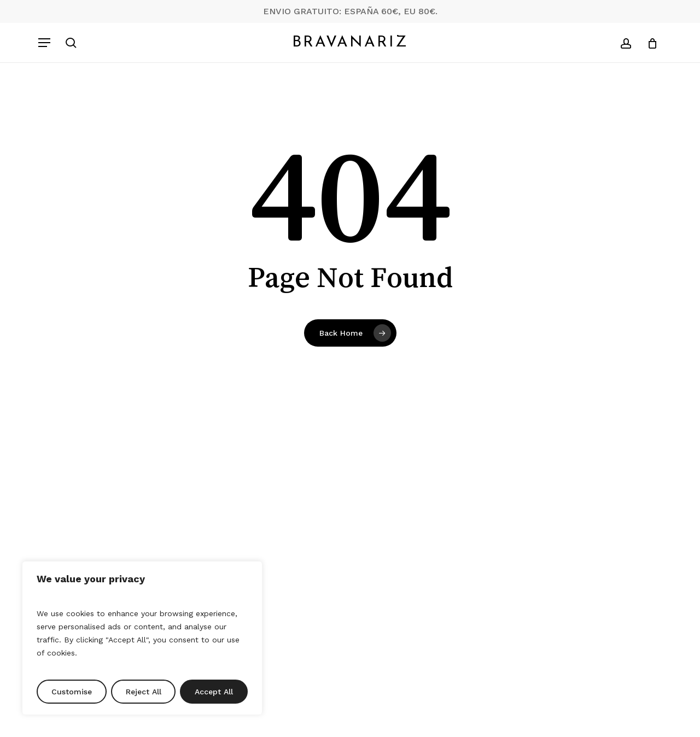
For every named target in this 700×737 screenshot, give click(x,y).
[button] (44, 43)
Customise (72, 692)
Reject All (143, 692)
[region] (142, 638)
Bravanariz (350, 43)
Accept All (214, 692)
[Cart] (648, 43)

* * * * *

- [Directions]: Write out the records above word for word, leaving out the pictures.

- [Result of the exercise]:
For every named target in this 700×737 screenshot, give click(x,y).
[button] (44, 43)
Customise (72, 692)
Reject All (143, 692)
[region] (142, 638)
Bravanariz (350, 43)
Accept All (214, 692)
[Cart] (648, 43)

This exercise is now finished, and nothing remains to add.